- _Dataset excerpts_:

---

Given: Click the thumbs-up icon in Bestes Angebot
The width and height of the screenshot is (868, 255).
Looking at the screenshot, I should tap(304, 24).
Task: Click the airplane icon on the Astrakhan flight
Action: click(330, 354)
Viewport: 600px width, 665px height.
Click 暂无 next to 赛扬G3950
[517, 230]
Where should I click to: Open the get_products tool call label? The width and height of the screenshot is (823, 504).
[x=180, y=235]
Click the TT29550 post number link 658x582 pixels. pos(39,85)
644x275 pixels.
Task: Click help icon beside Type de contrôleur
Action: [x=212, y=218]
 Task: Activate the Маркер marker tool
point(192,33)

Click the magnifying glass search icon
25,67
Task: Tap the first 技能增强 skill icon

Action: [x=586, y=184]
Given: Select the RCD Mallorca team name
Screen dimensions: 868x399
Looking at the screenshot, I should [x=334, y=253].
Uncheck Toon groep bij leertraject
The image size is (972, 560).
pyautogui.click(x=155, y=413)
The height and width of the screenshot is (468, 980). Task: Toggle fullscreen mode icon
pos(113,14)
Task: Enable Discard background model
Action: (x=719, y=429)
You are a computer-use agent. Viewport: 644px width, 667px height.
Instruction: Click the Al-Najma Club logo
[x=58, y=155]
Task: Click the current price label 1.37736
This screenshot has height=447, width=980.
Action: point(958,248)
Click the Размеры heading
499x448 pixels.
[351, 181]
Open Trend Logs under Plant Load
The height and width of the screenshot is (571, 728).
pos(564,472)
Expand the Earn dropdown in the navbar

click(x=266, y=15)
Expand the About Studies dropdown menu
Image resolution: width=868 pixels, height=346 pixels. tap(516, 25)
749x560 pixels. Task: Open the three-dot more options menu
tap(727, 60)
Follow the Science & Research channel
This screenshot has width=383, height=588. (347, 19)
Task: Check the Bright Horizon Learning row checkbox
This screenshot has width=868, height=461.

---

- _Work request_: Go through the records above, find each line with the string "Viewport", and copy it.

- _Response area_:
Viewport: 600px width, 665px height.
You are a computer-use agent. Viewport: 644px width, 667px height.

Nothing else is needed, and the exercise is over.